| Cuplikan Halaman |
******************************
Sukses

Mogok Dagang, Pasokan Ayam di Bogor Berkurang 75%

Kelangkaan ayam di Kota Bogor sudah terasa sejak hari Minggu (16/9/2015) lalu.

Liputan6.com, Jakarta - Akibat Pedagang ayam di Kota Bogor mogok berdagang, membuat pasokan ayam berkurang. Berdasarkan data yang didapat Dinas Pertanian, pasokan ayam untuk Kota Bogor berkurang hingga 75 persen.

Wakil Wali Kota Bogor, Usmar Hariman mengatakan, seiring mogoknya para pemasok ayam membuat pasokan ayam juga mulai berkurang. Tingginya harga ayam juga disinyalir penyebab langkanya ayam potong di pasaran.

"Saya sudah mendapatkan laporan itu, dimana dari 4 kandang hanya satu kandang yang terisi. Itu berarti pasokan ayam untuk ke Kota Bogor berkurang 75 persen," kata Usmar saat di Bogor, Rabu (19/8/2015).

Usmar menduga ada permainan kartel dalam pasokan ayam. Hal itu dibuktikan dengan banyaknya pemasok ayam yang menahan pasokannya untuk di jual ke konsumen. Ia pun meminta pihak kepolisian untuk membongkar hal ini.

"Dugaan kartel bisa saja ada, karena banyak penahanan yang dilakukan pemasok. Untuk itu kita meminta polisi mengusut hal ini," jelasnya.

Kelangkaan ayam di Kota Bogor sudah terasa sejak hari Minggu (16/9/2015) lalu. Para pedagang dan pemasok ayam kompak mogok karena harga ayam potong yang melambung tinggi Rp 40 ribu sampai Rp 45 ribu.

Sebelumnya, pedagang ayam di sejumlah wilayah Jabodetabek menggelar mogok jualan. Harga ayam tinggi di tingkat pedagang pasar tradisional menjadi salah satu pemicu mogok tersebut.
******************************
| Data yang Diberikan |

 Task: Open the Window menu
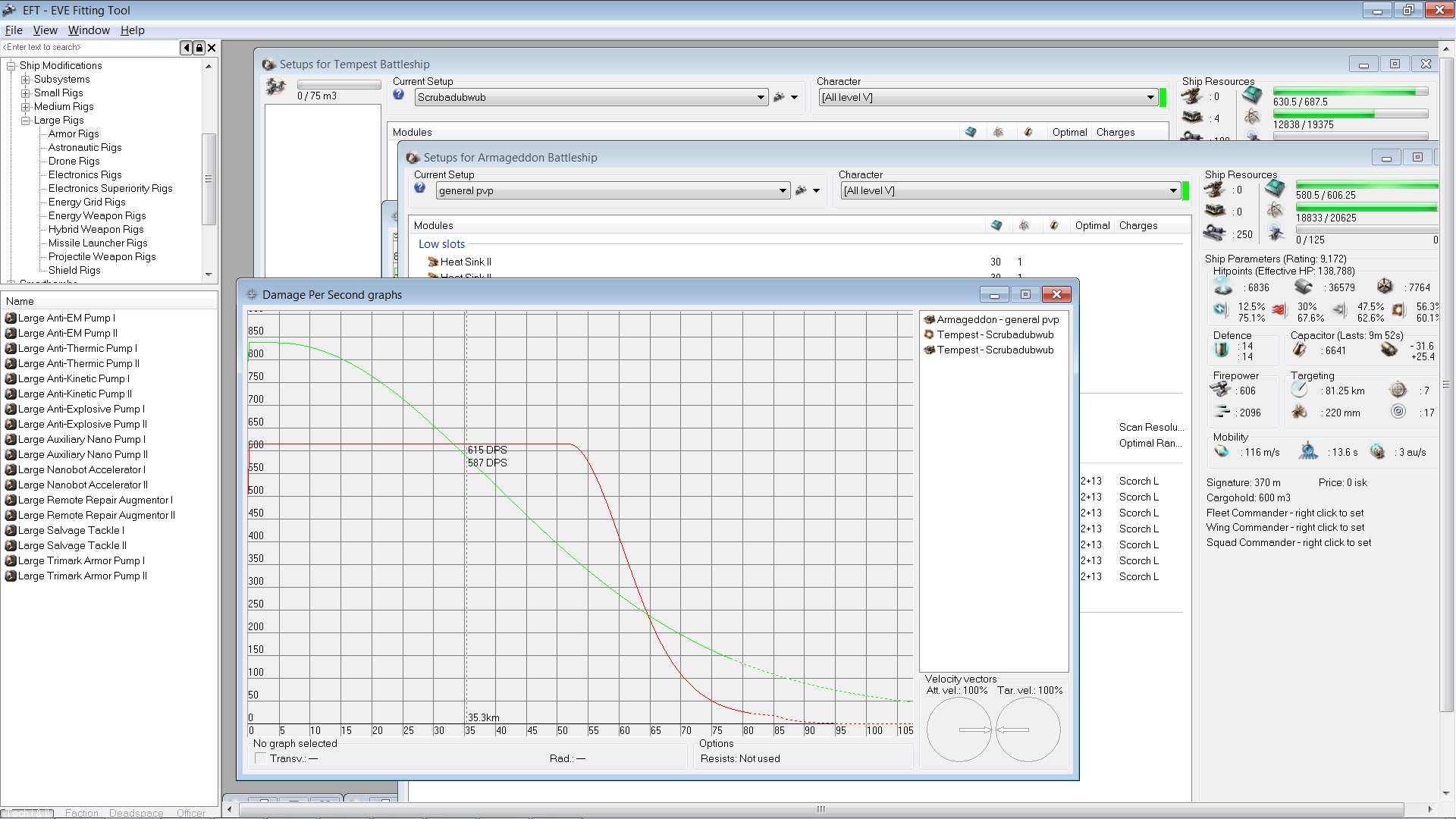coord(89,30)
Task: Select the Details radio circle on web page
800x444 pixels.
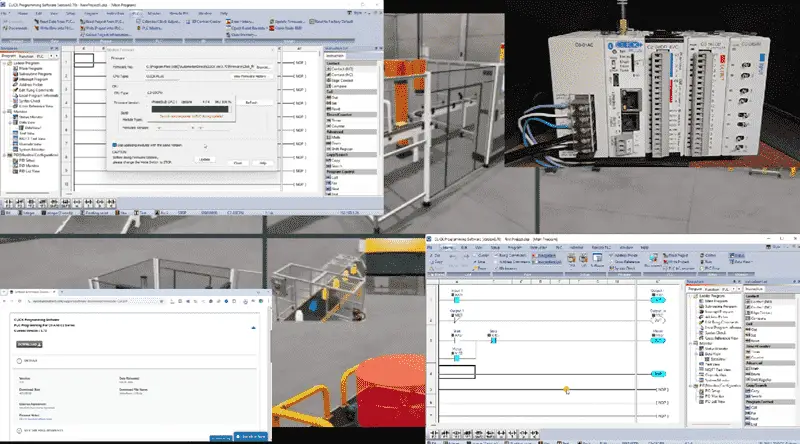Action: [19, 361]
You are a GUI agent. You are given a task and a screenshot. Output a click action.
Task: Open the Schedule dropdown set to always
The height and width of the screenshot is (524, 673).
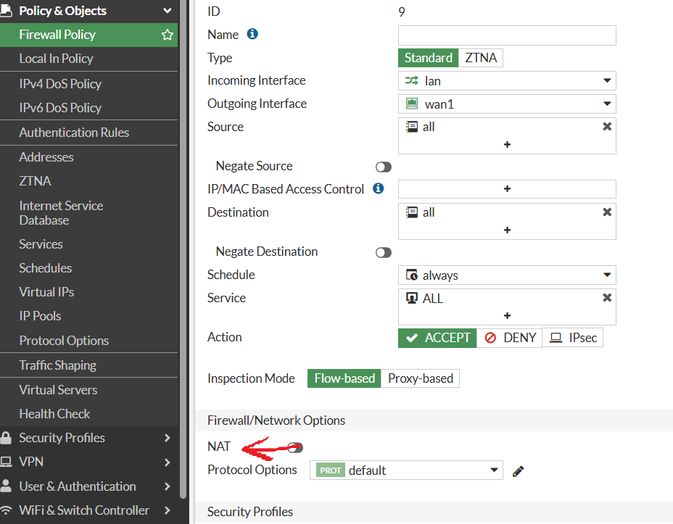pyautogui.click(x=507, y=275)
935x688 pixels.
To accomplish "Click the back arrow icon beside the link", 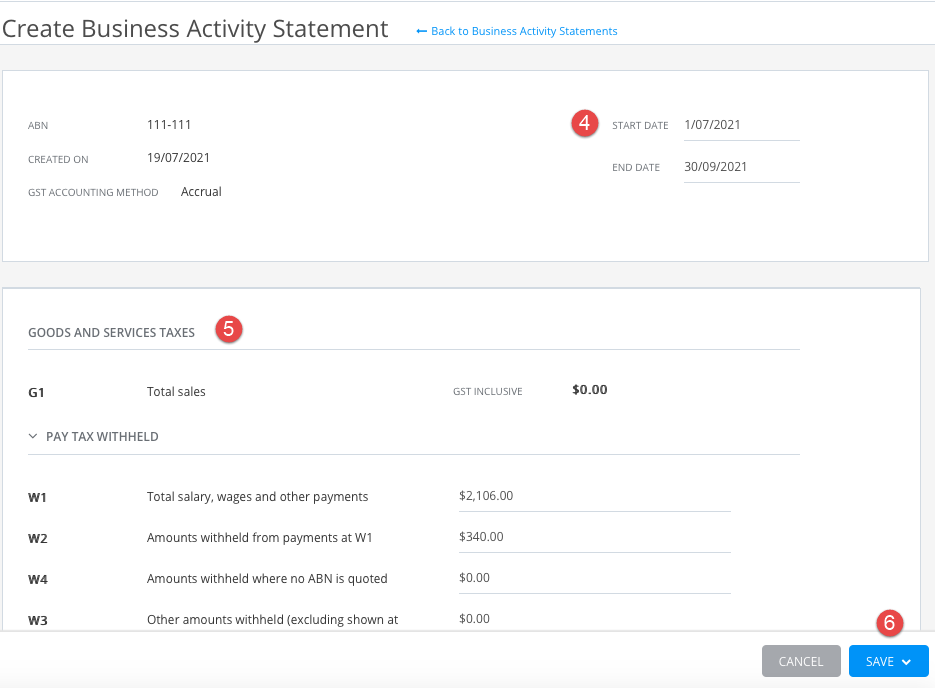I will point(421,32).

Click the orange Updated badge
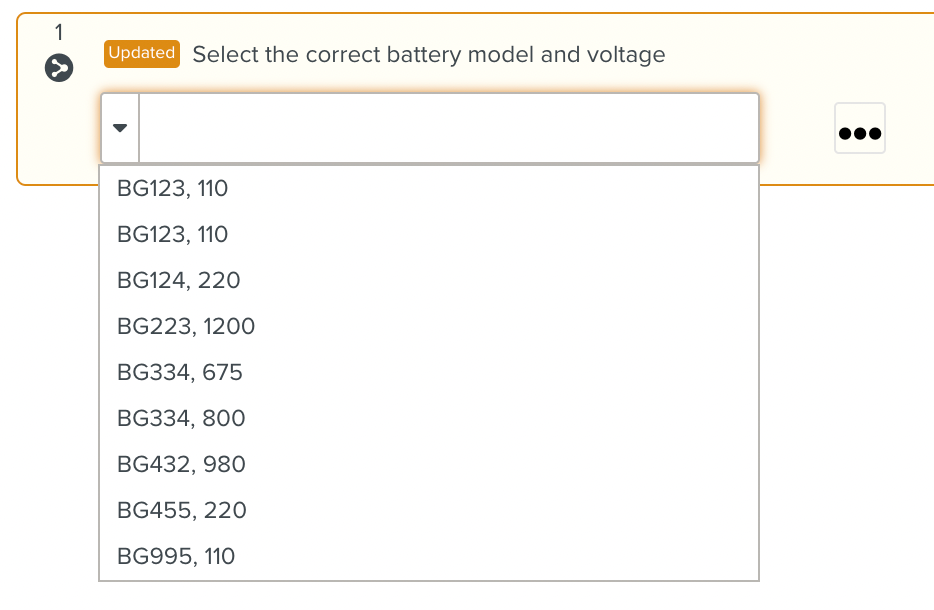pyautogui.click(x=142, y=54)
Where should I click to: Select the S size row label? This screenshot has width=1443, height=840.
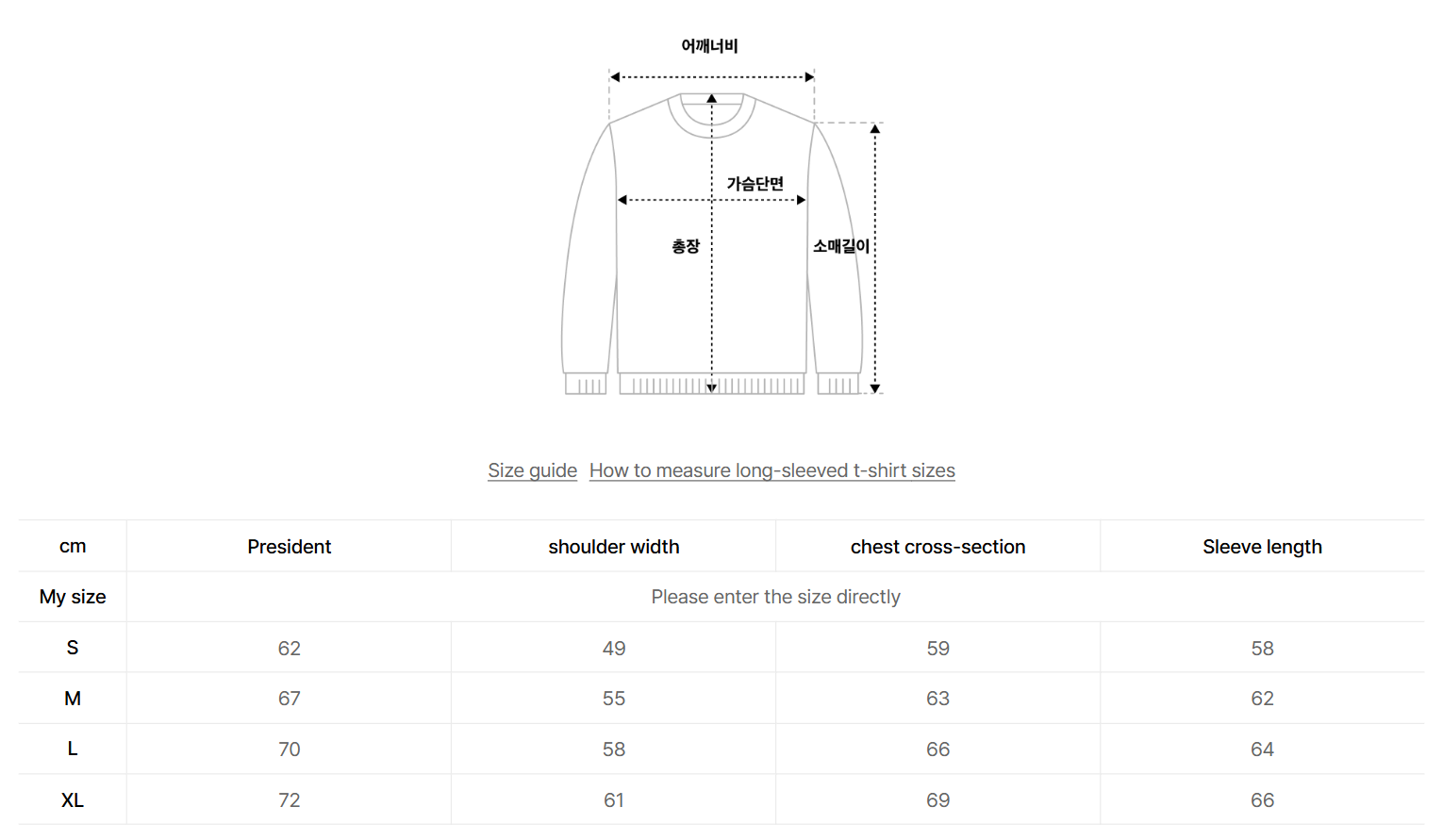73,648
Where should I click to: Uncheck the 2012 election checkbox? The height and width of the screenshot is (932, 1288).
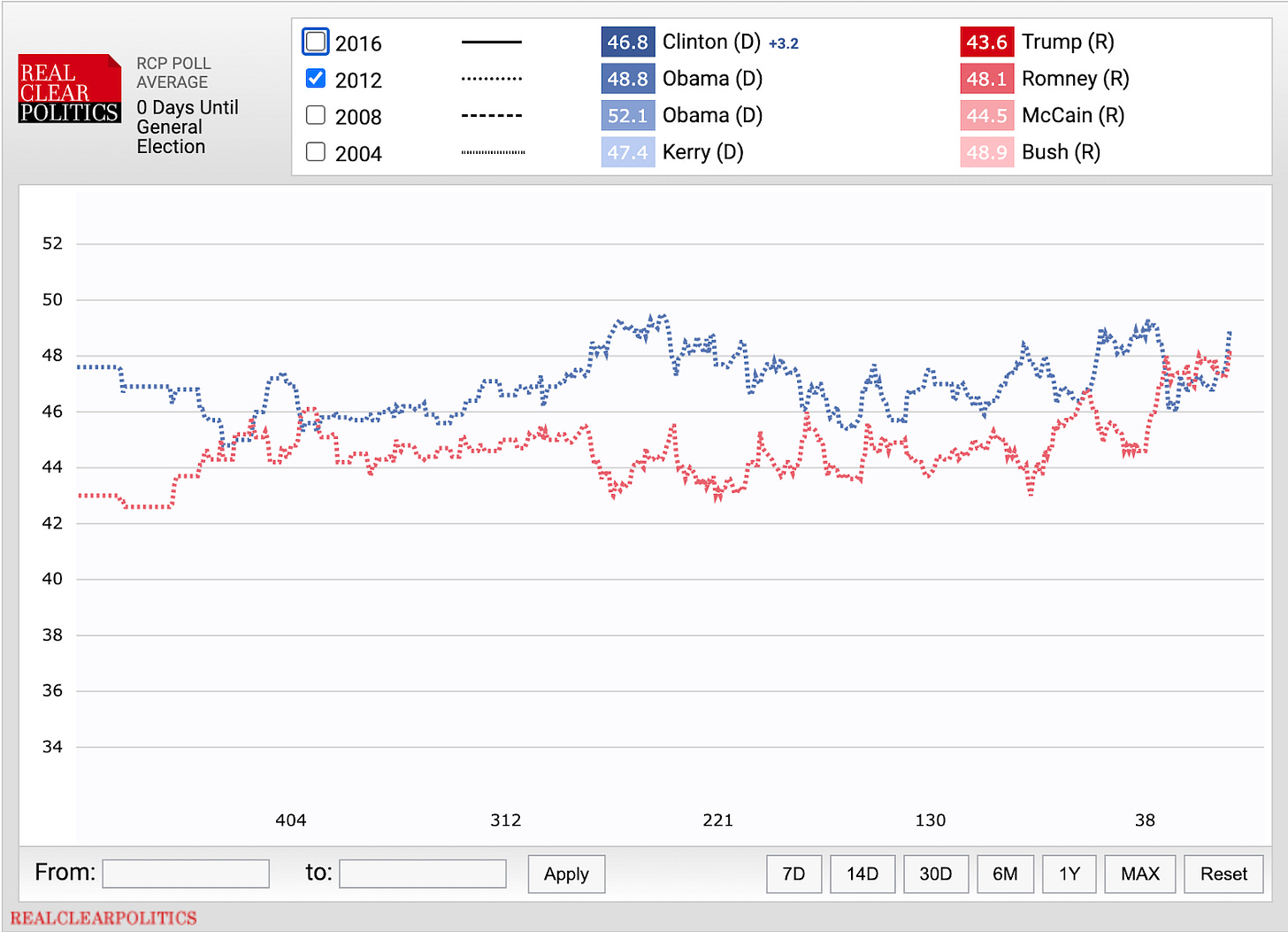[x=316, y=79]
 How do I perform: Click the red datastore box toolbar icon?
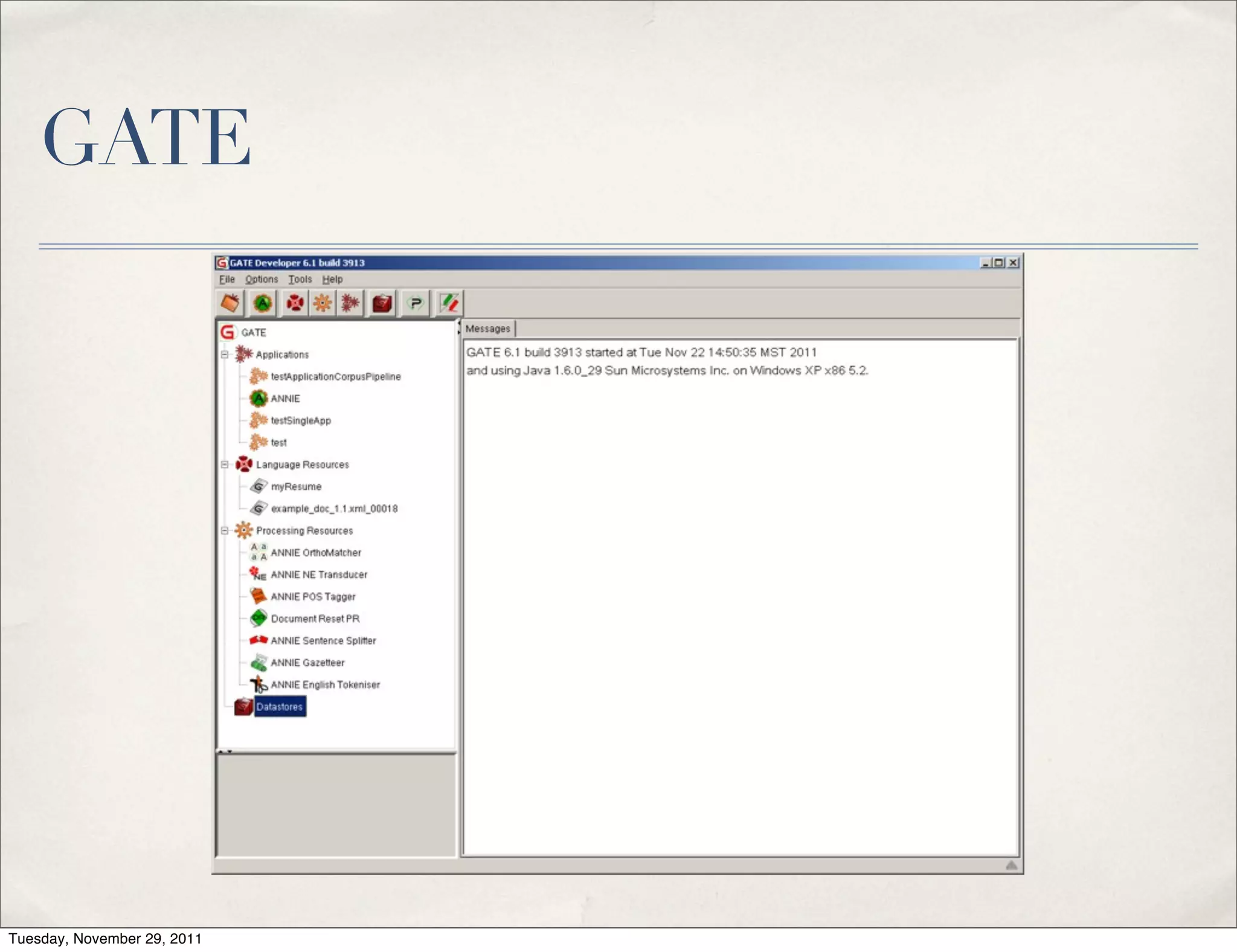click(382, 303)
******************************
| Daftar Tugas |
A) Ringkas cuplikan halaman tentang mogok dagang ayam di Bogor dalam dua kalimat.
B) Jawab pertanyaan berikut berdasarkan cuplikan halaman:
(i) Menurut laporan yang diterima Usmar, berapa kandang yang terisi dari 4 kandang?
(ii) Kepada pihak mana Usmar meminta pengusutan dugaan kartel?
(iii) Di wilayah mana pedagang ayam sebelumnya menggelar mogok jualan?
C) Salin persis seluruh bagian cuplikan halaman, mulai dari "Liputan6.com, Jakarta - Akibat" sampai ke bawah hingga "hingga 75 persen.".

| Jawaban per Tugas |
A) Mogok para pedagang dan pemasok ayam di Kota Bogor, yang dipicu harga ayam potong yang melambung hingga Rp 40 ribu sampai Rp 45 ribu, membuat pasokan ayam berkurang hingga 75 persen menurut data Dinas Pertanian. Wakil Wali Kota Bogor Usmar Hariman menduga ada permainan kartel karena banyak pemasok menahan pasokannya, dan ia meminta polisi mengusut hal tersebut.

B)
(i) Hanya satu kandang.
(ii) Kepada pihak kepolisian.
(iii) Di sejumlah wilayah Jabodetabek.

C)
Liputan6.com, Jakarta - Akibat Pedagang ayam di Kota Bogor mogok berdagang, membuat pasokan ayam berkurang. Berdasarkan data yang didapat Dinas Pertanian, pasokan ayam untuk Kota Bogor berkurang hingga 75 persen.